◆ **Exercise**
Give back exactly the lines that run from the beginning of the entries to the line containing "Collapse the CMU-1.ndpi", both included, and nothing else.

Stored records
■ ■ ■ ■ ■
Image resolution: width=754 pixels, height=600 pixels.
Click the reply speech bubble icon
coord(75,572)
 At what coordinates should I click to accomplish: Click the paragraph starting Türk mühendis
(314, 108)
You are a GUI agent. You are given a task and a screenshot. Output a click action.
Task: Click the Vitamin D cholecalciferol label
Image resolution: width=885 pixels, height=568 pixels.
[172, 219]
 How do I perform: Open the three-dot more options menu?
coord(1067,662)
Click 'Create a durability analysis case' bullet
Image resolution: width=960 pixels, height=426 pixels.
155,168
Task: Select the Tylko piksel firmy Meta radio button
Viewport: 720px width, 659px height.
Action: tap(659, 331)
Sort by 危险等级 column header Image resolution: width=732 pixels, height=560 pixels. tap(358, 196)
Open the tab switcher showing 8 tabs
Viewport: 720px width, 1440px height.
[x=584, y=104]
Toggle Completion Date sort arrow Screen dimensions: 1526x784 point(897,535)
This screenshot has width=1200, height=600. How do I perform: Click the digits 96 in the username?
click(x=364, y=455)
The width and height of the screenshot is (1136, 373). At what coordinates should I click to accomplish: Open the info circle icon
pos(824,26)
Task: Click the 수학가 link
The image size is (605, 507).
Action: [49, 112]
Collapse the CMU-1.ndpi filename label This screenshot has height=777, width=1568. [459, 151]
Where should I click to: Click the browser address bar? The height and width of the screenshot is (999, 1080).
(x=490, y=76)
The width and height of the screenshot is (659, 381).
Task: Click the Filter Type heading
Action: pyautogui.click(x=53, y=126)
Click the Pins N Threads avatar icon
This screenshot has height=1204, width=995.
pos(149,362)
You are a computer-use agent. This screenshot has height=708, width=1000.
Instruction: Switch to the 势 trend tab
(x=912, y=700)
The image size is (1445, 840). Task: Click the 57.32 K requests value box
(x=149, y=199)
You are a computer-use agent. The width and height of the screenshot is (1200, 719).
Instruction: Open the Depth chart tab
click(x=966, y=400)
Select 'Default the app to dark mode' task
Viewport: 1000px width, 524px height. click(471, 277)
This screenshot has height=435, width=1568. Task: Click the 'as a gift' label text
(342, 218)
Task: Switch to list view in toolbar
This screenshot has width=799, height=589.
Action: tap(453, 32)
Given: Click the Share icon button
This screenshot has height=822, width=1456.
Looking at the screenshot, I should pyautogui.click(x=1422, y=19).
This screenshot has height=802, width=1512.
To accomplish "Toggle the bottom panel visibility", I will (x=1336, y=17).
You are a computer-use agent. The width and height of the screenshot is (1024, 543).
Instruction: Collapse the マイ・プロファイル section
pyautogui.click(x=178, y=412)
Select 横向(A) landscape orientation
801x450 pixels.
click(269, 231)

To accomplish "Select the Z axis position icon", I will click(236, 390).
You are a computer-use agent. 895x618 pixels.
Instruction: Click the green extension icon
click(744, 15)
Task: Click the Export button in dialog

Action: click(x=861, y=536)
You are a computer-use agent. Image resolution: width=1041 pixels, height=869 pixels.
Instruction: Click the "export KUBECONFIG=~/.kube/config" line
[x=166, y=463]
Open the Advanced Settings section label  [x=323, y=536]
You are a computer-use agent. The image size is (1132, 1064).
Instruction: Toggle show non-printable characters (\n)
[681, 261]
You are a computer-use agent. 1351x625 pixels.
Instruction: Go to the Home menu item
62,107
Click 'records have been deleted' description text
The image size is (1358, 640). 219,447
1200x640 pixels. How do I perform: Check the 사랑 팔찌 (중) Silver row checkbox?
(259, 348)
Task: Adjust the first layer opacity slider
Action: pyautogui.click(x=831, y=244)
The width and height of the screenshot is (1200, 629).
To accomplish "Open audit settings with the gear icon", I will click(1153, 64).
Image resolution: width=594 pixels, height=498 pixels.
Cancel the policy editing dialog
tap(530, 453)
■ ■ ■ ■ ■
◆ **Solution to this problem**
Image resolution: width=754 pixels, height=600 pixels.
Click the reply speech bubble icon
coord(75,572)
 At what coordinates should I click to accomplish: Click the paragraph starting Türk mühendis
(314, 108)
You are a GUI agent. You are given a task and a screenshot. Output a click action.
Task: Click the Vitamin D cholecalciferol label
Image resolution: width=885 pixels, height=568 pixels.
[172, 219]
 How do I perform: Open the three-dot more options menu?
coord(1067,662)
Click 'Create a durability analysis case' bullet
Image resolution: width=960 pixels, height=426 pixels.
155,168
Task: Select the Tylko piksel firmy Meta radio button
Viewport: 720px width, 659px height.
Action: tap(659, 331)
Sort by 危险等级 column header Image resolution: width=732 pixels, height=560 pixels. tap(358, 196)
Open the tab switcher showing 8 tabs
Viewport: 720px width, 1440px height.
[x=584, y=104]
Toggle Completion Date sort arrow Screen dimensions: 1526x784 point(897,535)
This screenshot has width=1200, height=600. How do I perform: Click the digits 96 in the username?
click(x=364, y=455)
The width and height of the screenshot is (1136, 373). At what coordinates should I click to accomplish: Open the info circle icon
pos(824,26)
Task: Click the 수학가 link
The image size is (605, 507).
Action: [49, 112]
Collapse the CMU-1.ndpi filename label This screenshot has height=777, width=1568. [459, 151]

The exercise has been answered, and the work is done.